An analytics platform makes it simple. At the beginning of the job, the contractor maps specific sub-codes to particular owner’s line items. As a result, the office and its field personnel can now monitor performance at the micro and macro levels as needed.

Contractors using FOUNDATION may also benefit by mapping their phase and cost codes to the AIA schedule of value line items, because doing so allows them to get a clear picture of their true over/underbillings per-line-item. Underbillings are important, of course, because they may indicate that you need to negotiate your schedule of values more aggressively, or that you aren’t going to make as much profit as you thought.

Overbillings, meanwhile, could indicate that you’re negotiating aggressively and/or that the job will be more profitable than anticipated. “In either case, you really want to understand what’s driving it,” said one FOUNDATION user. “Don’t leave it to guesswork.”

Modern analytical platforms are also increasingly powerful with respect to data visualization, which allows FOUNDATION users to create charts, graphs and histograms that communicate a lot of information at a glance.

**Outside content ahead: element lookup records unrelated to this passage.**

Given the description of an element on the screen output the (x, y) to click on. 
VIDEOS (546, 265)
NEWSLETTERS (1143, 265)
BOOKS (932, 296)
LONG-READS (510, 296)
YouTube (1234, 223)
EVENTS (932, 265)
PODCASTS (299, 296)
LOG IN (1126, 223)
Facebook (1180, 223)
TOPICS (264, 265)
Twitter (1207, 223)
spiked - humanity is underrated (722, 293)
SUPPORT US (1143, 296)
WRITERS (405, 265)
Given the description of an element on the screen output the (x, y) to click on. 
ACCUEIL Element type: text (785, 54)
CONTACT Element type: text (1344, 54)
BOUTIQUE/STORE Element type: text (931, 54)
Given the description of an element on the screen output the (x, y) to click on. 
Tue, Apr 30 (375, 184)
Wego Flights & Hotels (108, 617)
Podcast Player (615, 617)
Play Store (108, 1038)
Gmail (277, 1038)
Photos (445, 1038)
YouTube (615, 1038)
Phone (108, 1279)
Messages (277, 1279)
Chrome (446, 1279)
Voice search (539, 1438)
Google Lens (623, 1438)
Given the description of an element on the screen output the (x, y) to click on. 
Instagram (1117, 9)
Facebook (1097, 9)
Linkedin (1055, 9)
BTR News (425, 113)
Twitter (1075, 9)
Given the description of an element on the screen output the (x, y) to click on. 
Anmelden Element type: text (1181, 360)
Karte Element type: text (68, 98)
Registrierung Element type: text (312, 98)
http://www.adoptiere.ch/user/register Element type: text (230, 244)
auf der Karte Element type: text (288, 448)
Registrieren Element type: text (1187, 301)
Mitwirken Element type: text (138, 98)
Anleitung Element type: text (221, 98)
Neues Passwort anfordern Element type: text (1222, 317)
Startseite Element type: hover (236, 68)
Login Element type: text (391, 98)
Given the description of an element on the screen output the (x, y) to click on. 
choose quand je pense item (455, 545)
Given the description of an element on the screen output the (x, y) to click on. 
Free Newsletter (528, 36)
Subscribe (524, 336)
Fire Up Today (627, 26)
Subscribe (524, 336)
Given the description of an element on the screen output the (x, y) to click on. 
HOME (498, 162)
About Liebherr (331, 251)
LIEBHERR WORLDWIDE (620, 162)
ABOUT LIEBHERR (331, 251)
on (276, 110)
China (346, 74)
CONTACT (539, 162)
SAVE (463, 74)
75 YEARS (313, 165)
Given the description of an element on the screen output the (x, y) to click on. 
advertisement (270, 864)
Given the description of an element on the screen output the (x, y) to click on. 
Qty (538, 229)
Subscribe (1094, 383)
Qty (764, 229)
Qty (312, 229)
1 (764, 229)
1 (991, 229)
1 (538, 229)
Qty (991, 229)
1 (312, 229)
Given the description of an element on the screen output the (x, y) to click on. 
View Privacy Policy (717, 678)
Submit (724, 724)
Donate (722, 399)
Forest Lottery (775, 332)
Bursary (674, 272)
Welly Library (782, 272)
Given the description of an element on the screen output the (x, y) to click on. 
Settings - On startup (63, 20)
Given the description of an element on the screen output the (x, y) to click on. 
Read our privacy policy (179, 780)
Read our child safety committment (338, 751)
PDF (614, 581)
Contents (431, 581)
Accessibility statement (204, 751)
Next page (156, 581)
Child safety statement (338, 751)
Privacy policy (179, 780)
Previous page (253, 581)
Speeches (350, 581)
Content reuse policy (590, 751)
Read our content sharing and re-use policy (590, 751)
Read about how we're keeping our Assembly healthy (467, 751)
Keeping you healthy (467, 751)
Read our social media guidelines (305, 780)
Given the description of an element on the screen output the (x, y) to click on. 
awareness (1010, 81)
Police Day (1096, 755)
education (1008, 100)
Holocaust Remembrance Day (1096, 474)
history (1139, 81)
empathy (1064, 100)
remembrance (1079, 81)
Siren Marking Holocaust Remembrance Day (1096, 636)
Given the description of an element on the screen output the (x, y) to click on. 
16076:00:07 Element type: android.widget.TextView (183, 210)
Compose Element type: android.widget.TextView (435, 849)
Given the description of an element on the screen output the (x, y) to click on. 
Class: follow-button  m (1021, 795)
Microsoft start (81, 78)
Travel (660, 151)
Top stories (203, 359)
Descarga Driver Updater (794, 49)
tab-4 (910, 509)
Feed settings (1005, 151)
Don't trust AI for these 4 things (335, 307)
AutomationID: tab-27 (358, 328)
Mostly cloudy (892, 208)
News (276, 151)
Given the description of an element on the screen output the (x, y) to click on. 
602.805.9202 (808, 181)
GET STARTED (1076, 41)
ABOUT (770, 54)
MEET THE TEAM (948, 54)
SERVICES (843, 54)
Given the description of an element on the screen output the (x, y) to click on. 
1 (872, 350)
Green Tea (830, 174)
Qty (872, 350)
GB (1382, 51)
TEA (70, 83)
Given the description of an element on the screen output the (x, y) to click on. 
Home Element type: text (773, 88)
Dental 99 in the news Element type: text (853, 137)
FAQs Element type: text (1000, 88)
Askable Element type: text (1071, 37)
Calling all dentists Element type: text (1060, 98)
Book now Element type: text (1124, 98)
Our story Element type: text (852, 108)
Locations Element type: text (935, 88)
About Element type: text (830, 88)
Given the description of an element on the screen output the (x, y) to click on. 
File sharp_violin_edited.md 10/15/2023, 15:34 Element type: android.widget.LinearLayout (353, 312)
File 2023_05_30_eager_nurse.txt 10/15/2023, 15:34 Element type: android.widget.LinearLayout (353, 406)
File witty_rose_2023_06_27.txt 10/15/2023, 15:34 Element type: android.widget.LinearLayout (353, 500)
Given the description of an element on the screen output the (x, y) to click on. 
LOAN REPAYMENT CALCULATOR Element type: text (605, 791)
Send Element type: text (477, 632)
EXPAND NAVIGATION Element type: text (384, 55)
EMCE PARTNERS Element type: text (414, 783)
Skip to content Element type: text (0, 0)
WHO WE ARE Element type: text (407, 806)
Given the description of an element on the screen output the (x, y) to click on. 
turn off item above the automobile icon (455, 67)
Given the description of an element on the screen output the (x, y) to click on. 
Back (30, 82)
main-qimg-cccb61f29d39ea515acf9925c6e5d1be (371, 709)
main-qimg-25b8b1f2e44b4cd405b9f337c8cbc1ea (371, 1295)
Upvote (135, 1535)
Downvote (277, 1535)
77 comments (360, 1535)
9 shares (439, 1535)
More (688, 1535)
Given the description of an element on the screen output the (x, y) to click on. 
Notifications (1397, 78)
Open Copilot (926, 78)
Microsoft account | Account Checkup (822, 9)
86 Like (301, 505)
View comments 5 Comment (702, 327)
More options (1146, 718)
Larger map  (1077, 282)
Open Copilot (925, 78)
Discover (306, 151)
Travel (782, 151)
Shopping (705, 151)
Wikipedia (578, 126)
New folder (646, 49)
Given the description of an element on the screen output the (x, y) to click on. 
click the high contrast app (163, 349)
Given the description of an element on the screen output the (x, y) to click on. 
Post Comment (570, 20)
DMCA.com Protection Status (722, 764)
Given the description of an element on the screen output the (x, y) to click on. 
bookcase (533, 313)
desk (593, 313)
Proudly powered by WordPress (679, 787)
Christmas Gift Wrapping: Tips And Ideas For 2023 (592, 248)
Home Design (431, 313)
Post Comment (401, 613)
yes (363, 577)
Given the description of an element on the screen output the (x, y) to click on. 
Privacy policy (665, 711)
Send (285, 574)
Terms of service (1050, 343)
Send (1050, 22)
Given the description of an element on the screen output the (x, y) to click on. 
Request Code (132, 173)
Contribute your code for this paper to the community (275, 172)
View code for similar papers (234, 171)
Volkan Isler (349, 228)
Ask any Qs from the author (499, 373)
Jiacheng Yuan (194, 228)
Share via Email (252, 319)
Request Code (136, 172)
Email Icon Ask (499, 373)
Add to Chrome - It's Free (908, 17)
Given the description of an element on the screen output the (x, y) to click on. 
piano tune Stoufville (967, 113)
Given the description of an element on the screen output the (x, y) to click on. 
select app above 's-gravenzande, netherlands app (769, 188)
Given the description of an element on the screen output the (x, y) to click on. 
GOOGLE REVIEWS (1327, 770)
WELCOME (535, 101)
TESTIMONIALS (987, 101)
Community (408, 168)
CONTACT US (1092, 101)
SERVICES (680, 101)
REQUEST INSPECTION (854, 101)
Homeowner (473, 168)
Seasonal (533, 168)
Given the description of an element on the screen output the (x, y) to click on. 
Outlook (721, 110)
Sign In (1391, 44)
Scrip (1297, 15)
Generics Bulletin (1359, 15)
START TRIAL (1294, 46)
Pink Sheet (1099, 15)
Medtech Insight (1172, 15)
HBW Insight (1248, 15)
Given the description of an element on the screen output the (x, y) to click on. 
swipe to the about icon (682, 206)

Let’s say the accounting department has a lengthy AR Aging Report that it wants to boil down into a quick visual for PMs responsible for making collection calls.

Watch a Demo

Using analytics, the accounting team could convert rows and columns of AR data into dashboards that tell the story visually. In an AR-aging graph [PICTURED], the length and thickness of the horizontal lines would help PMs see which customers owe the most money. Color codes would indicate the aging of those outstanding dollars—from the harmless 30-day demarcation, to the more-concerning 90 days and counting.


Combining FOUNDATION data with modern analytics can open up new possibilities. You should love your data, not struggle with it. By taking a more conscious approach, you’ll be amazed at the insights you can gain and the problems you can solve.